Aku mengangguk seraya membalas lambaian Hera singkat.
"Drrrrtt," terasa getaran ponselku dari saku celana. Kurogoh sakuku, melihat nama 'Fira' tertera dilayarnya.
"Apa?" tanyaku segera setelah menekan tombol 'jawab'.
"Dih, 'halo' dulu gitu. Langsung nge-gas 'apa-apa'," terdengar sahutan Fira dari ponsel. Aku melangkah menepi menempel dinding, agar tidak tertabrak lagi.
"Halo," kuturuti maunya Fira, sambil melangkah pelan menuju pintu keluar gedung, menyusuri dinding.
"Nah, gitu dong. Dimana? Barusan kelihatan, tiba-tiba udah hilang aja," sahut Fira.
"Ini udah keluar gedung. Kenapa?" jawabku sambil terus berjalan.
"Lah, aku masih diruang kuliah nih! Mau kemana?" sahutnya, terdengar ia sedikit terengah-engah.
"Paling kantin," jawabku. Aku sudah melihat bangunan kantin dari kejauhan.

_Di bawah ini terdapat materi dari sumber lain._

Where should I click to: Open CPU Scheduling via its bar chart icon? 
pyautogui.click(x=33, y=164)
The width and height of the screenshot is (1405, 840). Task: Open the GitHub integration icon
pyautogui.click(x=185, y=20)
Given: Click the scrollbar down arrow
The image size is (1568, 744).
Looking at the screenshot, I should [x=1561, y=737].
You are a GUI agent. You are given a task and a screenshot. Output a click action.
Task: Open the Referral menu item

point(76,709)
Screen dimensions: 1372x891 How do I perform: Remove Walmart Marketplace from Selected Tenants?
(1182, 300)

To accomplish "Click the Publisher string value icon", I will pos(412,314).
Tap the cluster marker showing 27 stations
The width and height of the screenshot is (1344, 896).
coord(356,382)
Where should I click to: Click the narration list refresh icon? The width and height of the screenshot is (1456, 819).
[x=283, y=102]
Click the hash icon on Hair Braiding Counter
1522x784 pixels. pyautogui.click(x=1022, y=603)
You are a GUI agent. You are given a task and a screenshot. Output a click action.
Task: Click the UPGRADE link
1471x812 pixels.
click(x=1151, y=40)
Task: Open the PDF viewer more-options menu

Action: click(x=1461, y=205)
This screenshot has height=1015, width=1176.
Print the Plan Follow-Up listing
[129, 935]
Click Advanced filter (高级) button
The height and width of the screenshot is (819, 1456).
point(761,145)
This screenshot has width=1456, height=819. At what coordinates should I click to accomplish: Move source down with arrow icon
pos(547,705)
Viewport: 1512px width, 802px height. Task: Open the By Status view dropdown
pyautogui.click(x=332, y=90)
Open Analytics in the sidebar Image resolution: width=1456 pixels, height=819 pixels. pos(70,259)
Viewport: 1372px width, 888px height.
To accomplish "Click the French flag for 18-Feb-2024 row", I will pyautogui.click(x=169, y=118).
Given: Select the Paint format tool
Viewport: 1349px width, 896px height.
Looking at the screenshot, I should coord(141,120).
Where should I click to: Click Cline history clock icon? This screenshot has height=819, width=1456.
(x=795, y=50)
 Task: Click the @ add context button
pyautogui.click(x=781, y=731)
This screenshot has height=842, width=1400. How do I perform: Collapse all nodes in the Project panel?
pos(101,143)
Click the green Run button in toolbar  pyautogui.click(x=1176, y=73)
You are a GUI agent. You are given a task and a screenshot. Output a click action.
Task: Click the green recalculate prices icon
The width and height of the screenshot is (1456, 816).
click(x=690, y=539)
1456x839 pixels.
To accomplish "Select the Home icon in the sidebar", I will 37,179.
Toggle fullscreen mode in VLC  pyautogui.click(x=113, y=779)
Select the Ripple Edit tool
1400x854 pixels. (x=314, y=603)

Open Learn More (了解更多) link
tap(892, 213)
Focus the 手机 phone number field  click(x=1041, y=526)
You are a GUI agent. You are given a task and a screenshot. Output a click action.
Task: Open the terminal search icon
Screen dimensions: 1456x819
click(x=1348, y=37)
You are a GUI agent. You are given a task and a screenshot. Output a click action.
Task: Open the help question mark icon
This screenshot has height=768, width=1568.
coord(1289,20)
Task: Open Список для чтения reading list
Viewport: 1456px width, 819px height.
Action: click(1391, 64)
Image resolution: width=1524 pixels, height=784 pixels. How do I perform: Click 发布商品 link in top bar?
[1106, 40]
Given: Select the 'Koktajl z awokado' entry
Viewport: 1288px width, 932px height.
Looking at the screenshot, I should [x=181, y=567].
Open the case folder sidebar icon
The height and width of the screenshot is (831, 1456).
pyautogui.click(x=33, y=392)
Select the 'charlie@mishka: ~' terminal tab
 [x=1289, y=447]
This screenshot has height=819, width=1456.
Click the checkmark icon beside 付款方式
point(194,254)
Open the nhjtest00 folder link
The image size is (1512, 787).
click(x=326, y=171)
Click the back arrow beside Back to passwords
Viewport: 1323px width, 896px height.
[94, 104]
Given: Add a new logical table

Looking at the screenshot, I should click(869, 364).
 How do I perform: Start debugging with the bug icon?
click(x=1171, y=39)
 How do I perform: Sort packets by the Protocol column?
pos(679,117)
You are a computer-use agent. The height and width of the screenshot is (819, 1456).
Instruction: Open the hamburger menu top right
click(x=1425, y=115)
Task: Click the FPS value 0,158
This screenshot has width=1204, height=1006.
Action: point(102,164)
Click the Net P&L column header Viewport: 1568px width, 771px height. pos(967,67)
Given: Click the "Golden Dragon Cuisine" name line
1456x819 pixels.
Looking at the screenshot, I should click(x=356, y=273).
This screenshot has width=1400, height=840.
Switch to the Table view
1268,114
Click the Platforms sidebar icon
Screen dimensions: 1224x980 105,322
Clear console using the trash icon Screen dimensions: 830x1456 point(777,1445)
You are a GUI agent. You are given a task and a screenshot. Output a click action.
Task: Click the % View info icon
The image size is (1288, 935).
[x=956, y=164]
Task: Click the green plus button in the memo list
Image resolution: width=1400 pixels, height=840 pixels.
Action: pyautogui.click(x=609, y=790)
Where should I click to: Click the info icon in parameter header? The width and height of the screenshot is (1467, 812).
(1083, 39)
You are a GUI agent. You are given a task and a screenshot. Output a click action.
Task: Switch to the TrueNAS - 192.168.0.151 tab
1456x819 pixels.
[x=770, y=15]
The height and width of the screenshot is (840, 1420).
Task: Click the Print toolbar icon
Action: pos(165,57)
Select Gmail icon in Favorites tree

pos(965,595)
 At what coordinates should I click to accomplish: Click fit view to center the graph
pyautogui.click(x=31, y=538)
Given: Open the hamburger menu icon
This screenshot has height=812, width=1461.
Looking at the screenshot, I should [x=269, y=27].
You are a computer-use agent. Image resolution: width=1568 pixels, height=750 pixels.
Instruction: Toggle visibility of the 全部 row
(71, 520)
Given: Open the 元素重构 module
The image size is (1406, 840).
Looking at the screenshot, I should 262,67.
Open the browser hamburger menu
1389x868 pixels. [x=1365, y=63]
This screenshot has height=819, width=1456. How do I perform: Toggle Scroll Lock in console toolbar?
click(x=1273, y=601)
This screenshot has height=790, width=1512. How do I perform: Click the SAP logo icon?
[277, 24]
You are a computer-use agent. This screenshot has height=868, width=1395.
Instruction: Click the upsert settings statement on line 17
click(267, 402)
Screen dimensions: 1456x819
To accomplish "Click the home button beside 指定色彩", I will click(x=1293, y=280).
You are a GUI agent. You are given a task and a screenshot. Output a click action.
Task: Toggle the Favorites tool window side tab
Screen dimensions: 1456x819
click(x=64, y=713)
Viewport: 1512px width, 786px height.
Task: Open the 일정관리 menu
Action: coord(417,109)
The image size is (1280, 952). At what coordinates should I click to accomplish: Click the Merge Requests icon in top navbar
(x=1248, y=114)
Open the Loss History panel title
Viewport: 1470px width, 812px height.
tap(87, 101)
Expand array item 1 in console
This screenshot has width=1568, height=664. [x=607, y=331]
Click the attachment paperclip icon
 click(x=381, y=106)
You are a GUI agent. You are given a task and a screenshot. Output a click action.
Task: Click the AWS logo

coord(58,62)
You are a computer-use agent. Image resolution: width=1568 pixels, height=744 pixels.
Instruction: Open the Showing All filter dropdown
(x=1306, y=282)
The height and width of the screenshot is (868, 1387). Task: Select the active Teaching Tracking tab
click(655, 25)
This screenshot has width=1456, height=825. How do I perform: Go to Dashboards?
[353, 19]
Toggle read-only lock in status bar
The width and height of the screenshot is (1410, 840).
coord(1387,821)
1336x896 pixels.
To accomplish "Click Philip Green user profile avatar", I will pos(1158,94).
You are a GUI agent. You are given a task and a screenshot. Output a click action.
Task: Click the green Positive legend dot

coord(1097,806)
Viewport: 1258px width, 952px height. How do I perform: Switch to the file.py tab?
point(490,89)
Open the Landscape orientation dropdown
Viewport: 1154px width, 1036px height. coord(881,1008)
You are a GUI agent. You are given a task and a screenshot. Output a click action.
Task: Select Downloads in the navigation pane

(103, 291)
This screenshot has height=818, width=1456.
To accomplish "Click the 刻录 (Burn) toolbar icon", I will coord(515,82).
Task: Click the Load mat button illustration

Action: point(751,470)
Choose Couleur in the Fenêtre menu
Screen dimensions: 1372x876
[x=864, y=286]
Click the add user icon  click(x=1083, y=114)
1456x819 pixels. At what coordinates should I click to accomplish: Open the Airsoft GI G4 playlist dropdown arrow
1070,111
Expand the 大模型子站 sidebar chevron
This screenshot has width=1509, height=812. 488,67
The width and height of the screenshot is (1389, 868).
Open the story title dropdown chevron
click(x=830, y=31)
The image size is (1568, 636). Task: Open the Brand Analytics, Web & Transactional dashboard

"Okekeh. Aku nyusul yakk!" ujar Fira, kemudian teleponnya langsung terputus. Dasar! Tadi aku mengangkat telepon tanpa sapaan awal, dia protes. Giliran dia, ternyata memutus telepon tanpa pamit. Sama aja.
***
KAMU SEDANG MEMBACA
Reruntuhan Kenyataan
Mystery / ThrillerManusia, kesatuan antara fisik dan psikis. Mengharmoni, membentuk seseorang menjadi satu kesatuan yang seimbang. Fisik, atau raga, menjadi hal yang kasat mata dan terlihat. Sedangkan psikis atau jiwa, ia tersimpan dan hanya dapat dirasakan dengan in...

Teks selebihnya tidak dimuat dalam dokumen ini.